Mon | May 6, 2024

US judge temporarily stops 1st federal execution in 16 years

Published:Thursday | November 21, 2019 | 10:24 AM
In this October 11, 2019 file photo, a view of the E. Barrett Prettyman United States Courthouse in Washington. (AP Photo/Susan Walsh)

WASHINGTON (AP) — A federal judge has temporarily halted the first federal execution in 16 years as a lawsuit on how the government intends to carry it out continues.

US District Judge Tanya S. Chutka said in a Wednesday evening ruling that the public is not served by “short-circuiting” legitimate judicial process.

“It is greatly served by attempting to ensure that the most serious punishment is imposed lawfully,” she wrote.

Attorney General William Barr unexpectedly announced in July that the government would begin resuming executions starting December 9, ending an informal moratorium on federal capital punishment as the issue receded from the public domain.

The Justice Department didn’t immediately return a call seeking comment on Thursday, and the attorney general was travelling.
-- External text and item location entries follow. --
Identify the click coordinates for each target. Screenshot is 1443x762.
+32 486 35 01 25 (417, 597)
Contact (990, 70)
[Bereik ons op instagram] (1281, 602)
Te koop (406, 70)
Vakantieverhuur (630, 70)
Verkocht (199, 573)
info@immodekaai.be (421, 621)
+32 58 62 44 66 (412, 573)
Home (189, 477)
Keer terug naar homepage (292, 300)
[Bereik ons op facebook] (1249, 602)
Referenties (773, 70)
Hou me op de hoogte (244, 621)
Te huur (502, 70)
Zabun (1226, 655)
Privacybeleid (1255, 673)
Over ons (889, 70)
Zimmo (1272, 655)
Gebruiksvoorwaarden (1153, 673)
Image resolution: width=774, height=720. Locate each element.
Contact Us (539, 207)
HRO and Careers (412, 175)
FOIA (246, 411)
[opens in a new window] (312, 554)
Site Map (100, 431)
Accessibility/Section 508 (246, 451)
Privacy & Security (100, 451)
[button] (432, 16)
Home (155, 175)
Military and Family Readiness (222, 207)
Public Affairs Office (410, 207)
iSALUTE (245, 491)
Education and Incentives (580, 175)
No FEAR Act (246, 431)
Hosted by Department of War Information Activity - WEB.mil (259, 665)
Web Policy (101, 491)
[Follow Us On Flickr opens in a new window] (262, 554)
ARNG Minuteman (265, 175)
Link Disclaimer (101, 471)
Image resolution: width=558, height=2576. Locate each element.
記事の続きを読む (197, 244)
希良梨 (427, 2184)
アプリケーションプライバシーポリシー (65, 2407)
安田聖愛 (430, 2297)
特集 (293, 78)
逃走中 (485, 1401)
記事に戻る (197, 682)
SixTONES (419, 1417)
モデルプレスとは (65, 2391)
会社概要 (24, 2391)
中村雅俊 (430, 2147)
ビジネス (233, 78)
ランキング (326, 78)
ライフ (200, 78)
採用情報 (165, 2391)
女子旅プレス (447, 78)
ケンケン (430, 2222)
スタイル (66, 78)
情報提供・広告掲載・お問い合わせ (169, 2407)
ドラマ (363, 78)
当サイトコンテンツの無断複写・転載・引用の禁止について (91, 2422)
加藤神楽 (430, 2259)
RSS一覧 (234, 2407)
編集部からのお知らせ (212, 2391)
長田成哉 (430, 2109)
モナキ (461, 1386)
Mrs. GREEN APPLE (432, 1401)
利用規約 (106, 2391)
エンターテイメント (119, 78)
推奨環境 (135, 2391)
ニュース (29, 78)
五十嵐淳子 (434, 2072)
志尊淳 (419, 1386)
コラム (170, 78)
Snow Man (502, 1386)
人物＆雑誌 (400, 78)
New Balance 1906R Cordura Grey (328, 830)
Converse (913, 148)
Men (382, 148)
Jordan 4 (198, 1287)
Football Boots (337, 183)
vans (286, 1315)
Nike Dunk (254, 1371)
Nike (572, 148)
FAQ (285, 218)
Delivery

Most Democrats oppose the death penalty.

By contrast, President Donald Trump has spoken often about capital punishment and his belief that executions serve as an effective deterrent and an appropriate punishment for some crimes, including mass shootings and the killings of police officers.

Still, executions on the federal level have been rare.

The government has put to death only three defendants since restoring the federal death penalty in 1988, most recently in 2003, when Louis Jones was executed for the 1995 kidnapping, rape and murder of a young female soldier.

In 2014, following a botched state execution in Oklahoma, President Barack Obama directed the Justice Department to conduct a broad review of capital punishment and issues surrounding lethal injection drugs.

Barr said in July that the Obama-era review had been completed, clearing the way for executions to resume.

He approved a new procedure for lethal injections that replaces the three-drug combination previously used in federal executions with one drug, pentobarbital.

This is similar to the procedure used in several states, including Georgia, Missouri and Texas.

Some of the chosen convicts challenged the new procedures in court, arguing that the government was circumventing proper methods to wrongly execute inmates quickly.

Danny Lee, of Yukon, Oklahoma, was the first person scheduled to be executed. 

Lee was convicted in the 1996 deaths of an Arkansas family as part of a plot to set up a whites-only nation in the Pacific Northwest.